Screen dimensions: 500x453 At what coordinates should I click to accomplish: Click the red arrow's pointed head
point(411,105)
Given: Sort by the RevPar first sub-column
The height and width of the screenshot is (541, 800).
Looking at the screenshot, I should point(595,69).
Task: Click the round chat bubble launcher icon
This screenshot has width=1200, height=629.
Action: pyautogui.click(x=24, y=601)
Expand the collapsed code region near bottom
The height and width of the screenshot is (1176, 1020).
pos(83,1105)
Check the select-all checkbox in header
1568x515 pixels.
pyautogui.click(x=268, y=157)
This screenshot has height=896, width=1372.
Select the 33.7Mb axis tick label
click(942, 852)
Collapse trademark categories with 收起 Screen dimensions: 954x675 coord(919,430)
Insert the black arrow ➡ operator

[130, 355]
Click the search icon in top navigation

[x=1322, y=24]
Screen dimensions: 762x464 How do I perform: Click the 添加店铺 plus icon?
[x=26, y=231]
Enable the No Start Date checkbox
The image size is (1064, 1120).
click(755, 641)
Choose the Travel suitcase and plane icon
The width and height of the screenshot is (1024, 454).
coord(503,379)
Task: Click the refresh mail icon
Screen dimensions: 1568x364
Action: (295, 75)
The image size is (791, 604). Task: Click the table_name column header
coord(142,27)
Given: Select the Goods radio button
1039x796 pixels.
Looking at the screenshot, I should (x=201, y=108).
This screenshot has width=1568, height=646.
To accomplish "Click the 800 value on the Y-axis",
^^^^^^^^^^^^^^^^
Once more, write all of the records exactly as given.

* _Answer box_
Screen dimensions: 500x453 At what coordinates should I click to accomplish: Click the red arrow's pointed head
point(411,105)
Given: Sort by the RevPar first sub-column
The height and width of the screenshot is (541, 800).
Looking at the screenshot, I should point(595,69).
Task: Click the round chat bubble launcher icon
This screenshot has width=1200, height=629.
Action: pyautogui.click(x=24, y=601)
Expand the collapsed code region near bottom
The height and width of the screenshot is (1176, 1020).
pos(83,1105)
Check the select-all checkbox in header
1568x515 pixels.
pyautogui.click(x=268, y=157)
This screenshot has height=896, width=1372.
Select the 33.7Mb axis tick label
click(942, 852)
Collapse trademark categories with 收起 Screen dimensions: 954x675 coord(919,430)
Insert the black arrow ➡ operator

[130, 355]
Click the search icon in top navigation

[x=1322, y=24]
Screen dimensions: 762x464 How do I perform: Click the 添加店铺 plus icon?
[x=26, y=231]
Enable the No Start Date checkbox
The image size is (1064, 1120).
click(755, 641)
Choose the Travel suitcase and plane icon
The width and height of the screenshot is (1024, 454).
coord(503,379)
Task: Click the refresh mail icon
Screen dimensions: 1568x364
Action: (295, 75)
The image size is (791, 604). Task: Click the table_name column header
coord(142,27)
Given: Select the Goods radio button
1039x796 pixels.
Looking at the screenshot, I should (x=201, y=108).
This screenshot has width=1568, height=646.
To accomplish "Click the 800 value on the Y-axis",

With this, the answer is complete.